Surabaya (beritajatim.com) – Joko Utomo (38) warga Jalan Lettu Suwolo, Bojonegoro, Oktavianus Kristian (30) warga Jalan Kalianak Timur, dan Harlex (37) warga Jalan Kalibutuh Timur Surabaya ditangkap Unit Reskrim Polsek Asemrowo. Penangkatan dilakukan usai ketiganya melakukan penggelapan minyak goreng milik salah satu perusahaan di Gresik.
Dari penangkapan itu, polisi berhasil menyita barang bukti berupa 150 dus minyak goreng dengan ukuran 1 dan 5 liter.
Kapolsek Asemrowo, Kompol Hari Kurniawan mengatakan, pihaknya menangkap tiga orang pelaku yang berusaha menggelapkan minyak goreng tersebut pada Rabu (02/02/2022).
“Ketiganya sopir, melakukan pencurian dan atau penggelapan berupa minyak goreng Sovia,” kata Hari, ketika dikonfirmasi Senin, (07/02/2022).

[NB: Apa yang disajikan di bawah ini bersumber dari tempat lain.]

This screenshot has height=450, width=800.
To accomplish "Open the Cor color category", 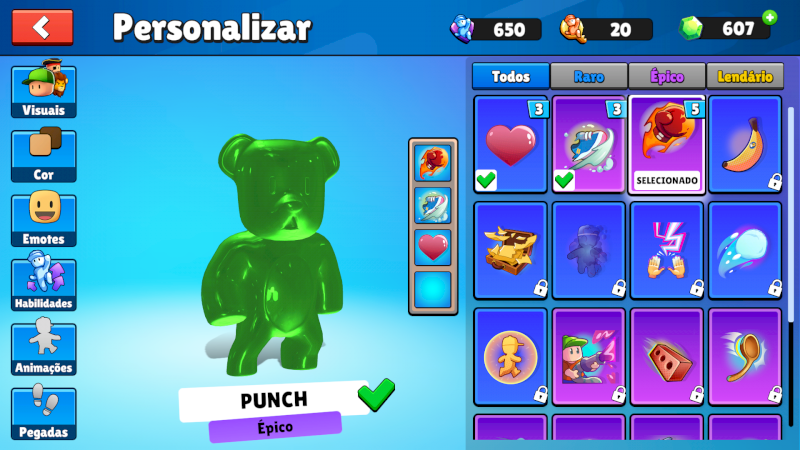I will point(43,155).
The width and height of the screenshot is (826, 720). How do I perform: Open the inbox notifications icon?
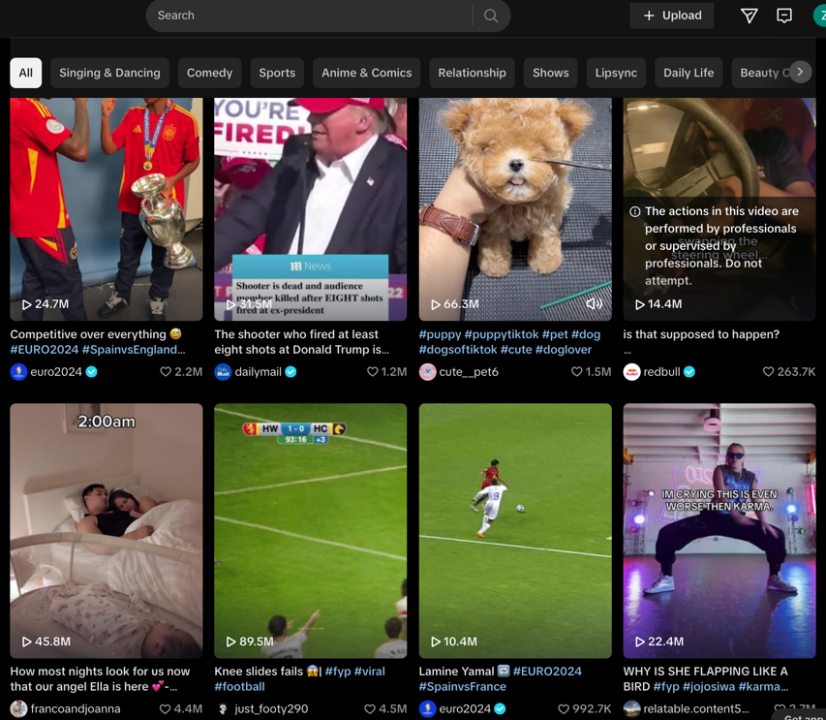click(785, 16)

Hari mengatakan, kejadian tersebut bermula ketika salah satu pelaku, Harlex menghubungi tersangka lain, Joko. Ia meminta mencarikan konsumen yang mau membeli sejumlah minyak goreng.
“(Harlex) menghubungi Joko, pelaku lain, untuk mencarikan orang yang mau beli barang tersebut. Akhirnya mendapat kabar ada yang mau membeli, Imam,” jelasnya.
Harlex lantas meminta Oktavianus untuk mengantarkan satu truk berisi 150 dus minyak goreng dengan ukuran 1 dan 5 liter ke bawah tol Jalan Margomulyo, Surabaya.
“Saat pelaku mendapat pengiriman barang berupa minyak goreng SOVIA ukuran 1 dan 5 liter, pelaku mengarahkan kendaraan di bawah tol Jalan Margomulyo, dan nanti ada orang yang menemui,” ucapnya.
[berita-terkait number=”4″ tag=”minyak-goreng”]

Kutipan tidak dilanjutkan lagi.